JOKO: Recordações, fantasias, esperanças.

ALUNA: Parece que, quando temos uma coisa imediata a fazer, nossa tendência é focalizar, em vez disso, o medo, ou a ansiedade, ou qualquer outra coisa – a porta trancada – e esquecer de prestar atenção na tarefa que está à nossa frente. De certo modo, o medo (ou o que for) é irrelevante. Existe essa tarefa a ser feita e só precisamos fazê-la, com ou sem medo. Luto contra a minha vida porque em vez de fazer o que precisa ser feito, eu luto contra o medo subliminar, tento destrancar aquela porta.

JOKO: Certo. Paradoxalmente, o único meio de abrir a porta é esquecendo a porta.

Os alunos costumam queixar-se comigo de que, quando se sentara para praticar, algo interfere em sua percepção consciente: “Fico aéreo”; “Fico tão nervosa! Não consigo ficar quieta”. Por trás dessas queixas está o pensamento de que, a fim de sentar e praticar com alguma eficiência, temos de nos livrar de todas as coisas desagradáveis; a porta trancada tem de ser aberta para podermos alcançar todas as coisas agradáveis.

Se estamos aéreos, estamos aéreos. Se estamos nervosos, estamos nervosos. Essa é a realidade de nossa vida naquele momento. Uma boa prática sentada significa simplesmente estar presente com isso: ser esse nervosismo ou esse alheamento.

As pessoas se dão a imensos trabalhos quando se trata de eliminar sentimentos desagradáveis. “Estou tenso; tenho de participar de um workshop para relaxar.” Então a pessoa vai para o workshop e isso a faz relaxar – mas por quanto tempo? Querer aliviar a tensão é como olhar para a porta trancada, tentando imaginar o modo de abri-la. Se nos obcecarmos com essa idéia de abrir a porta, poderemos descobrir técnicas de abri-la por alguns momentos; mas então iremos nos perceber remetidos de volta a nossas vidas, tal como elas são, vivendo na mesma velha casa de sempre. Em vez de nos obcecarmos com a porta trancada, precisamos ir tocando a nossa vida adiante, o que significa limpar a casa, tomar conta das crianças, ir para o trabalho etc.

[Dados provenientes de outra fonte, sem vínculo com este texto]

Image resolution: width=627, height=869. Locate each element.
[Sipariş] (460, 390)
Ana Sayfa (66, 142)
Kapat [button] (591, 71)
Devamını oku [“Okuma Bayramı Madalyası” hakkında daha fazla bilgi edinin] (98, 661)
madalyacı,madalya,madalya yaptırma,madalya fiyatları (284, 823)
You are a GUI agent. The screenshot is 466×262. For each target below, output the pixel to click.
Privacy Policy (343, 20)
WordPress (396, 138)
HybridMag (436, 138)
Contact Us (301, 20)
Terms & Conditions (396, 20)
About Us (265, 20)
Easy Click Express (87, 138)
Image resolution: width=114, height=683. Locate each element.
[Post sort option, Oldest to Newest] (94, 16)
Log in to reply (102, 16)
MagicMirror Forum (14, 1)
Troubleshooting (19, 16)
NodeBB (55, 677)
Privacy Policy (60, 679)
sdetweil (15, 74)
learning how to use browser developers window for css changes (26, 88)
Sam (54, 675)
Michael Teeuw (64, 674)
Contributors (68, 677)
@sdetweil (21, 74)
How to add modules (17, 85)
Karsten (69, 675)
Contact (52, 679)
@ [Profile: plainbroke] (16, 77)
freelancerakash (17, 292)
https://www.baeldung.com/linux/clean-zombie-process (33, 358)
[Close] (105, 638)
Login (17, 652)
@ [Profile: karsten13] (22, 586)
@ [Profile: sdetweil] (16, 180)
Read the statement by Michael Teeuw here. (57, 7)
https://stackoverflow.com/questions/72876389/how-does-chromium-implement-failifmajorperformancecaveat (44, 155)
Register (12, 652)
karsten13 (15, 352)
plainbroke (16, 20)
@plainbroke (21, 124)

ALUNA: Uma amiga e eu estávamos há pouco falando de como tínhamos tido um ano difícil. Enquanto estávamos com vinte, trinta anos, nós duas tínhamos esperanças de que as coisas fossem melhorar para nós. Agora, na casa dos quarenta, chegamos à desanimadora conclusão de que isso não irá acontecer: nossas vidas não vão melhorar em nada!

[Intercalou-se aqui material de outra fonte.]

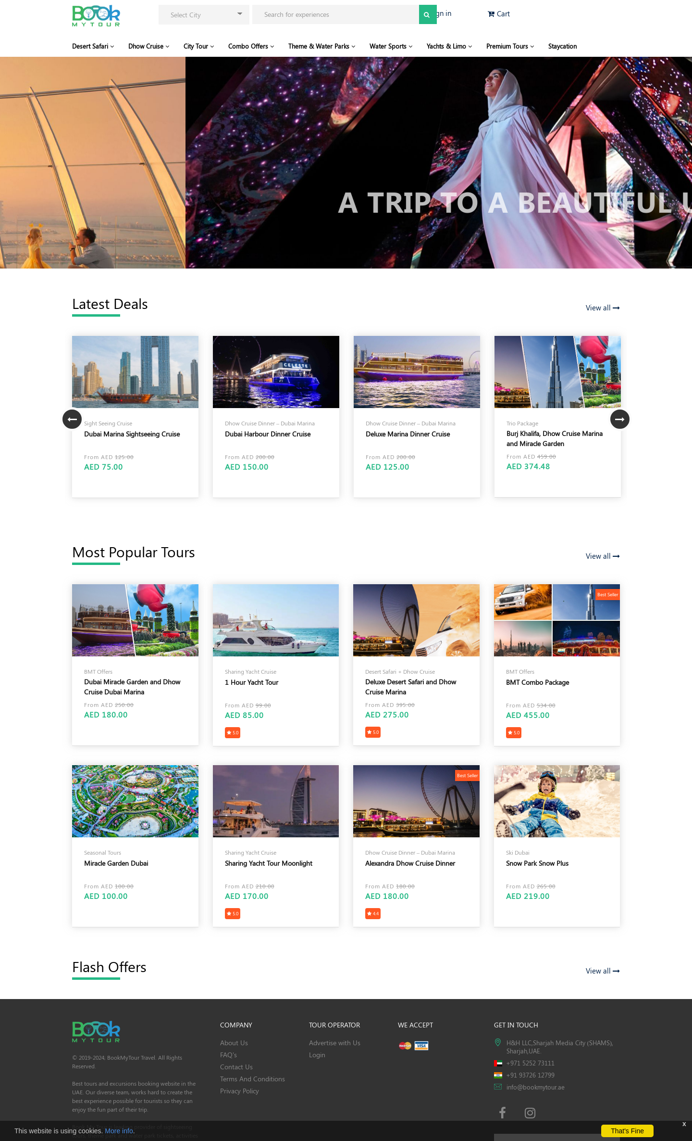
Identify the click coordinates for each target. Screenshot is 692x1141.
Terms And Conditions (252, 1078)
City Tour (199, 46)
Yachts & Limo (449, 46)
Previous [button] (72, 419)
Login (317, 1054)
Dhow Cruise (148, 46)
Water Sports (391, 46)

JOKO: Paradoxalmente, essa dolorosa decepção com o futuro ajuda-nos a apreciar a vida como ela é. Só quando desistirmos da esperança de que as coisas fiquem melhores é que poderemos chegar à constatação de como elas estão bem do jeito que estão.

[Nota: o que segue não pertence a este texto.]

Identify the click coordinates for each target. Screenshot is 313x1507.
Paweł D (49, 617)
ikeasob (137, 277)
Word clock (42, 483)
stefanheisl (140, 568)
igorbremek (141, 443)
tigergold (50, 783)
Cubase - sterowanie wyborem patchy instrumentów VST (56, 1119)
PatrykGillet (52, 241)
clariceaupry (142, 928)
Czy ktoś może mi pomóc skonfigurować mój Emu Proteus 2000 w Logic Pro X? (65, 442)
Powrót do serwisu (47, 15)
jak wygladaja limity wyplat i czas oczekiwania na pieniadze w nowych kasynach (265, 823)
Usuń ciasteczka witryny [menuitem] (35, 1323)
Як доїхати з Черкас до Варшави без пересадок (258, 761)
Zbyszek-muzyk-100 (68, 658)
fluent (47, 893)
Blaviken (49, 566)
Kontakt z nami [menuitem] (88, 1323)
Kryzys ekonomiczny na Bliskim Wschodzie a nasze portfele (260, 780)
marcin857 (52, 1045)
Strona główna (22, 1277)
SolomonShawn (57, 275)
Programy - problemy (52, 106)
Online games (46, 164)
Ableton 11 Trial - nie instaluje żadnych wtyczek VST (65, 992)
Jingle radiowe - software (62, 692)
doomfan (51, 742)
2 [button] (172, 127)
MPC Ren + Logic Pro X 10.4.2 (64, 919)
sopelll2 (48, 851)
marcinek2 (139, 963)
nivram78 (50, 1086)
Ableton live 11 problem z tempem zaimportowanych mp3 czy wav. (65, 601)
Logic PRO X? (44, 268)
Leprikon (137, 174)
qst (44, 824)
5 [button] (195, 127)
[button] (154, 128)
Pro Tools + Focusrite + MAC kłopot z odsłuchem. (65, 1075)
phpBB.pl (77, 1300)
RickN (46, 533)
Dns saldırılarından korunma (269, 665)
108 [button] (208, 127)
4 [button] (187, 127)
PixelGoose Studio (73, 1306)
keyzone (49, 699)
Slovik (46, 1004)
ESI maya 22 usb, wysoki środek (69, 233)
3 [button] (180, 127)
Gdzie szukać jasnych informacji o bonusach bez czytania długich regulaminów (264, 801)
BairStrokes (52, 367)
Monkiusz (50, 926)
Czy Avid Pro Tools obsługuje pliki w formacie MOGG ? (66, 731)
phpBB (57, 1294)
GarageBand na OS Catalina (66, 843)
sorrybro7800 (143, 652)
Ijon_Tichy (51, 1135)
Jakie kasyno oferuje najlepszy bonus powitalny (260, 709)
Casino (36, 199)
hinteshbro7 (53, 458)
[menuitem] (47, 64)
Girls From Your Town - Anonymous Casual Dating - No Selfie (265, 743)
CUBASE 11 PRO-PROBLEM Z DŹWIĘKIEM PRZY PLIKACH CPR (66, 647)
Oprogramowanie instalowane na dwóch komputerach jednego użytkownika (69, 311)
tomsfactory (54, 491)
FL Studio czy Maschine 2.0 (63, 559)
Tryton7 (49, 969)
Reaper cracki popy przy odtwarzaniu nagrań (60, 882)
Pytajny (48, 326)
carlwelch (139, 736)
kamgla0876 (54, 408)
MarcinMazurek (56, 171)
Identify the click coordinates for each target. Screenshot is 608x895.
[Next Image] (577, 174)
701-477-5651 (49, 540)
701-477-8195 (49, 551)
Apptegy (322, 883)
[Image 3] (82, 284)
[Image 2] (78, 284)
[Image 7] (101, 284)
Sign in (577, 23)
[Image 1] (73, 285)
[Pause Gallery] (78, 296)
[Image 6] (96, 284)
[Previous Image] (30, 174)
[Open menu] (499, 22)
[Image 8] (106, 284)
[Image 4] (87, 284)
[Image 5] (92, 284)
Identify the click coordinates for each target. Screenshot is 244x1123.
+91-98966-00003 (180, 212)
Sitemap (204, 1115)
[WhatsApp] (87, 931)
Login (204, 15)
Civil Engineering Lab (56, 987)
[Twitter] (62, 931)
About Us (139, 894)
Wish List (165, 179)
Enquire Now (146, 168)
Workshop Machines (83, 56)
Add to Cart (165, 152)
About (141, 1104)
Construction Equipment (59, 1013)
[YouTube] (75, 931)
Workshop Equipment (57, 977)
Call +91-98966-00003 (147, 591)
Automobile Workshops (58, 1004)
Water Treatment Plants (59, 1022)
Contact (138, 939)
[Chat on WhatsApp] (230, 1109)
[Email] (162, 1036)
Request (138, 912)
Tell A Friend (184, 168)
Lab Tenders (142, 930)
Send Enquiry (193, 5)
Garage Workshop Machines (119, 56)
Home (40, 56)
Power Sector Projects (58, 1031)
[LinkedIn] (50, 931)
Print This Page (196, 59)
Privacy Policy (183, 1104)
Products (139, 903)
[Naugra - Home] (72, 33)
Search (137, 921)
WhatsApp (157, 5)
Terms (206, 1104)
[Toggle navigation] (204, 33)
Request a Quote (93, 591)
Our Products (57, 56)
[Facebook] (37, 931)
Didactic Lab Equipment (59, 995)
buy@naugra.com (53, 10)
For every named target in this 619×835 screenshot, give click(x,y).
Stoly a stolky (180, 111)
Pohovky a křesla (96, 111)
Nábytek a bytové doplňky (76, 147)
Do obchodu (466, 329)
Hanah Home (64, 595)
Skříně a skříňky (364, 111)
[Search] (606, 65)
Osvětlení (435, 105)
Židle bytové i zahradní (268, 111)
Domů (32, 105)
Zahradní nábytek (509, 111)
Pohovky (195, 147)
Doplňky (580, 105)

ALUNO: Há pouco tempo tive uma percepção semelhante. Durante anos eu viera me dizendo que minha vida seria melhor quando eu tivesse poupado dinheiro suficiente para viver em semi-apo-sentadoria. Teria mais tempo para um serviço voluntário. Teria mais tempo de fazer uma prática mais consistente, de ler mais etc. Agora estou começando a me dar conta de que o que preciso fazer está justamente aqui, no trabalho. Se estou tentando terminar alguma coisa e alguém entra e me distrai, isso é justamente o que preciso fazer naquele instante. O que eu deveria estar fazendo é exatamente o que estou fazendo.

JOKO: Para concluir, vamos perguntar a nós mesmos: “Como é que estou tentando destrancar a porta em vez de estar simplesmente vivendo a minha vida?”. Todos estamos tentando destrancar a porta, encontrar a fórmula certa. Estamos em busca do professor certo, do parceiro perfeito, do emprego inacreditável etc. Constatarmos que estamos tentando destrancar a porta é imensamente valioso; ajuda-nos a ver o que nossa vida realmente é.